ROMA  Il Consiglio nazionale della Federazione nazionale della stampa (Fnsi) ha approvato all'unanimità un ordine del giorno sulla morte di Paolo Antonilli, 53 anni, collaboratore del quotidiano 'Il Centro' di Pescara, precario da una vita. 'Il Consiglio nazionale della Fnsi spiega una nota del sindacato esprime cordoglio per la morte del collega Paolo Antonilli, stroncato da un infarto a 53 anni, collaboratore storico del 'Centro', quotidiano di Pescara del gruppo EspressoRepubblicaFinegilElemedia.

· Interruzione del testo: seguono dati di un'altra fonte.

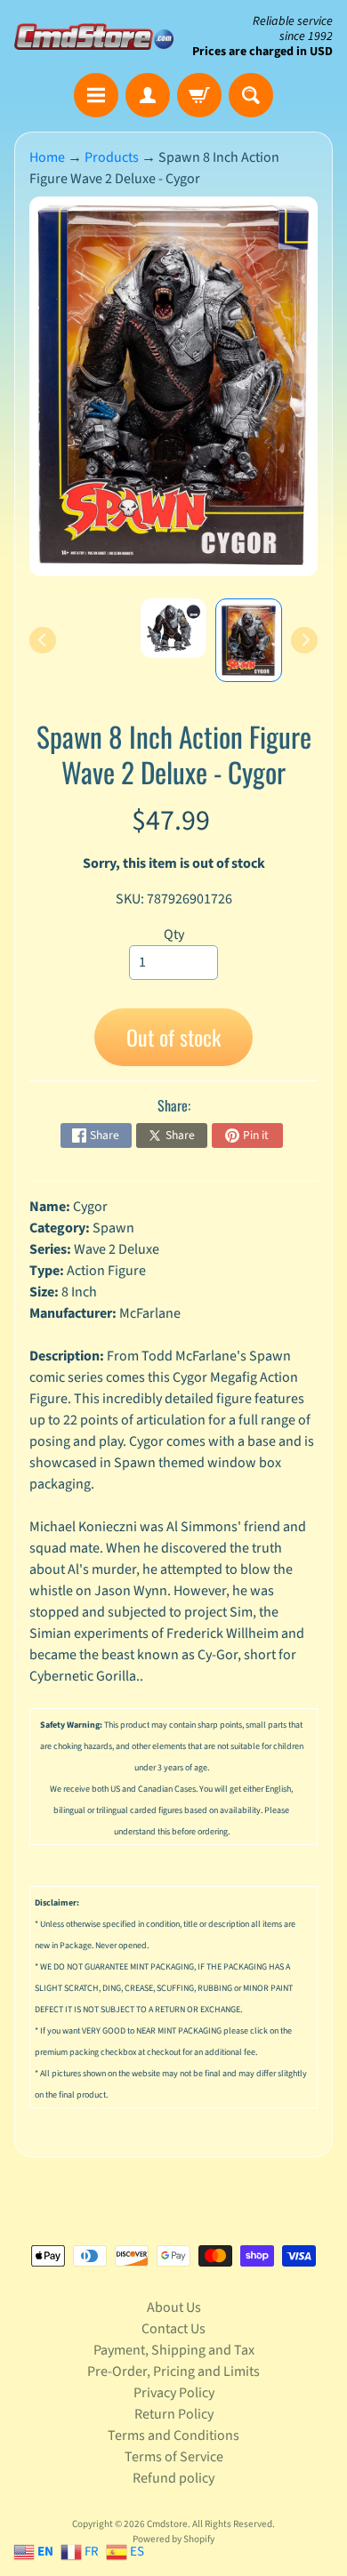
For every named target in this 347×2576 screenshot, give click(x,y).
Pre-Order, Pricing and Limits (173, 2371)
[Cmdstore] (94, 36)
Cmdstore (167, 2524)
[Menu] (96, 95)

Paolo Antonilli, giornalista professionista, lavorava nel quotidiano dell'impero multimediale di Carlo De Benedetti da vent'anni per 800 euro al mese. Ogni giorno produceva almeno una pagina del suo giornale. Ma nonostante le sue continue richieste, l'azienda e le diverse direzioni che si sono succedute nel tempo, si sono sempre rifiutate di stabilizzare il suo rapporto di lavoro'. 'Se questa è la modernità degli editori, è anche nel nome di Antonilli che la Federazione Nazionale della Stampa conferma la validità di una piattaforma contrattuale che punta al riconoscimento di diritti di cittadinanza nel villaggio globale di tutti i precari conclude l'ordine del giorno che devono godere anche di una giusta retribuzione e garanzie previdenziali'.